Edinburgh: Asset managers’ inadequate response to the rise of cheap, index-tracking funds has left them vulnerable to a new assault, this time from technology giants such as PayPal Holdings Inc and Amazon.com Inc, Moody’s Investors Service said in a report.

The industry is “vulnerable to competition from technology-enabled new entrants, particularly with regards to distribution,” Stephen Tu, a senior analyst at the ratings company in New York, wrote in the report published Tuesday. Relatively low barriers to entry and pressure on fees have left traditional money managers weakened, he wrote.

Traditional stock-pickers have been battered by competition from cheaper passive funds and the rising cost of regulation, including the MiFID II rules that come into force on January 3. These combined threats have already sparked a wave of consolidation in the industry as firms seek to bulk up, with deals such as Standard Life Plc’s recent tie-up with Aberdeen Asset Management Plc and the merger earlier this year that created Janus Henderson Group Plc.

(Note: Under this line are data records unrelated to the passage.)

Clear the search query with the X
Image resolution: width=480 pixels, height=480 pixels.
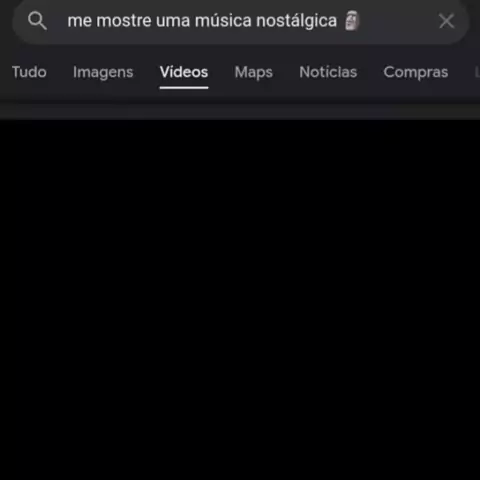pyautogui.click(x=446, y=21)
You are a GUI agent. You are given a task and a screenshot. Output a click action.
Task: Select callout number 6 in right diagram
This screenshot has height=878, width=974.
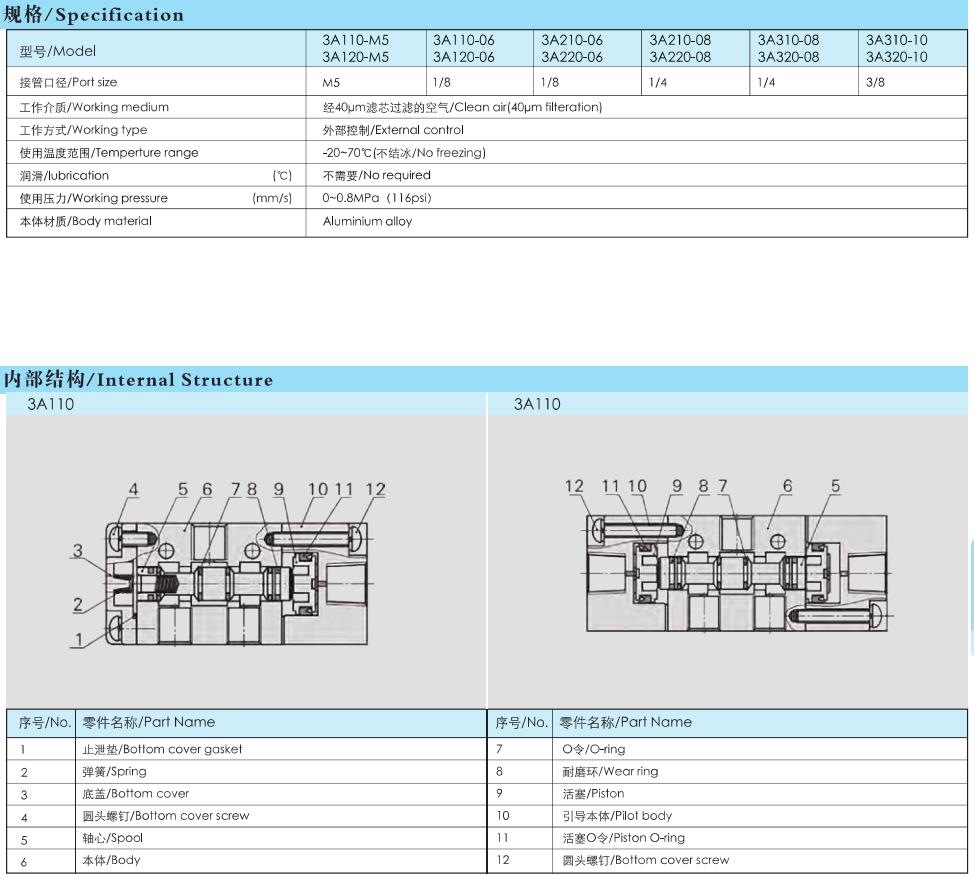788,486
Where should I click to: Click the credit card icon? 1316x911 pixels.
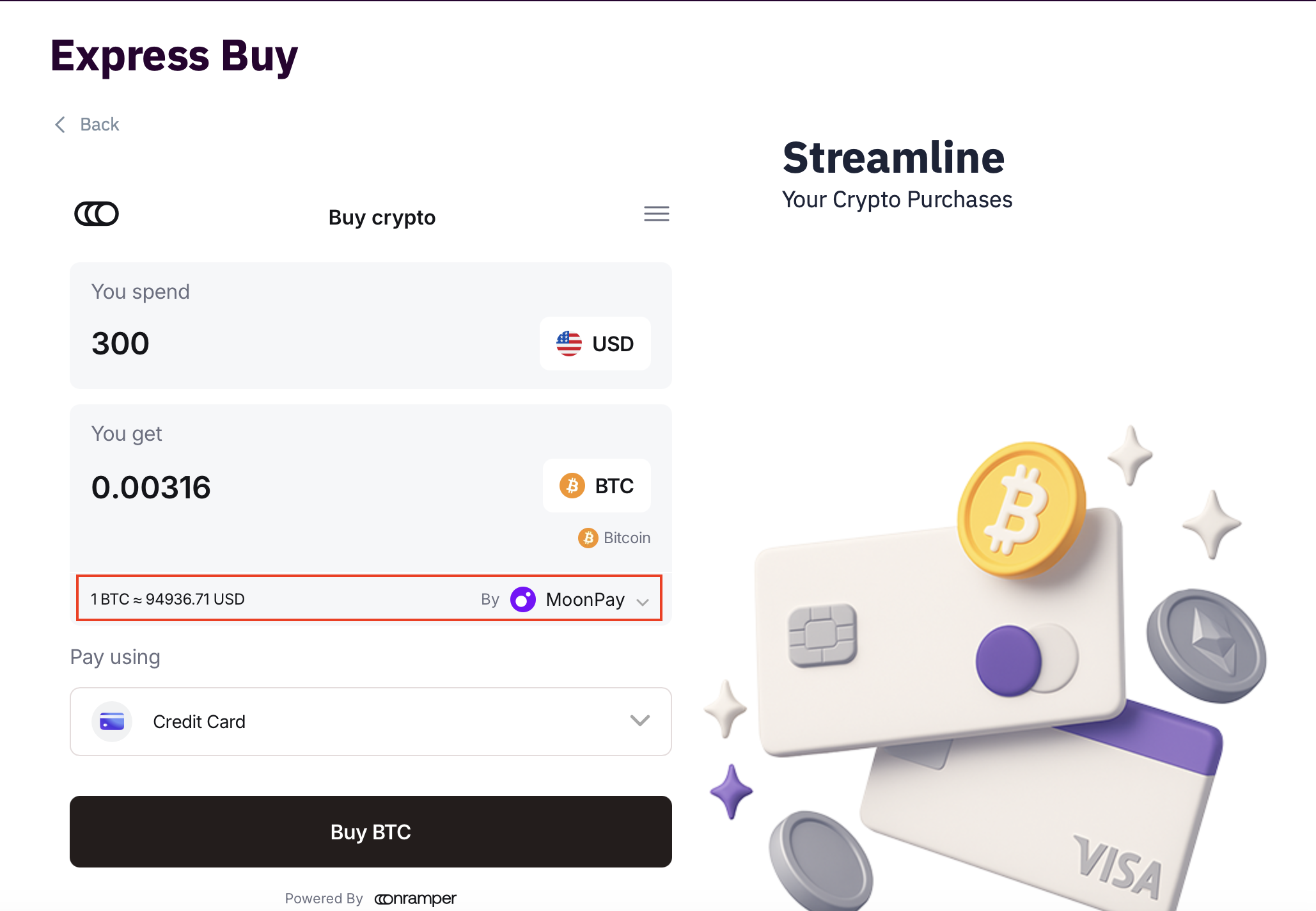tap(112, 722)
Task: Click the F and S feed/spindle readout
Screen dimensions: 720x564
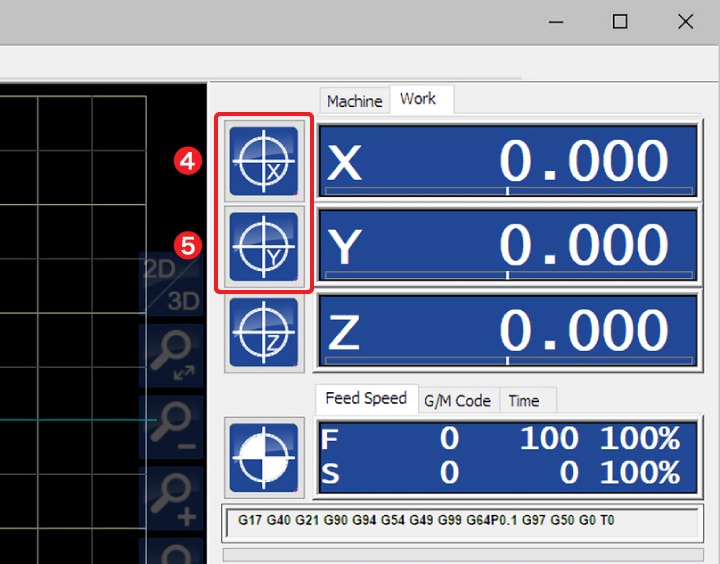Action: click(508, 456)
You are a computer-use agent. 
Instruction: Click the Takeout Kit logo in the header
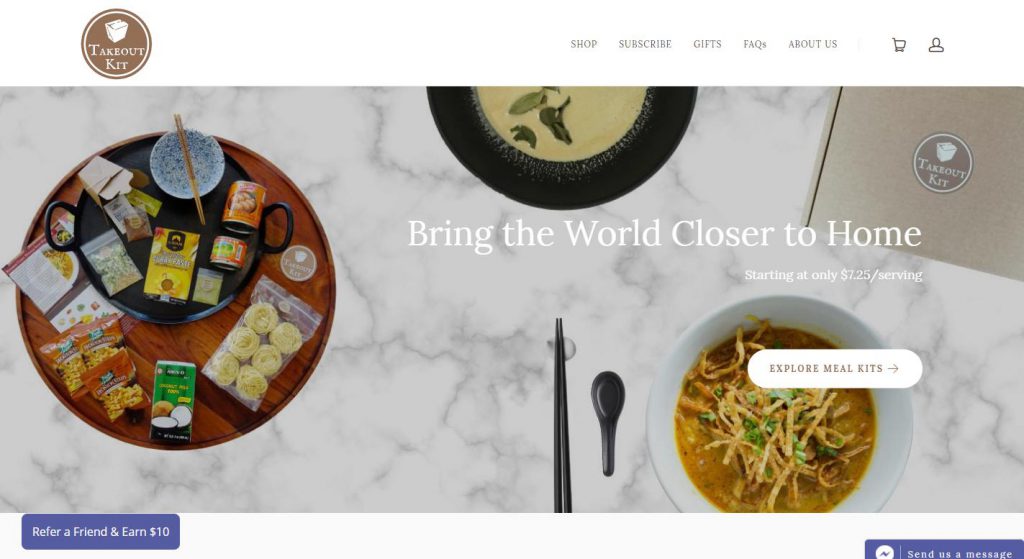coord(116,44)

Moody’s report outlines a fresh threat. While offering fund products would directly benefit digital-payment companies such as PayPal, other technology giants such as Amazon and Apple Inc are unlikely to enter asset management solely to attract management fees, Tu wrote. Rather, they would see it as an opportunity “to facilitate data collection and to keep clients within their company’s ecosystem.” Moody’s said some of asset managers’ market share has already been ceded to “robo advisers” including Wealthfront Inc — which it said has announced its own mutual fund — Acorns Grow Inc and Betterment LLC. An affiliate of China’s Alibaba Group launched a money-market fund for its digital-payment system in 2013 that has since grown to become the largest in the world, Tu wrote.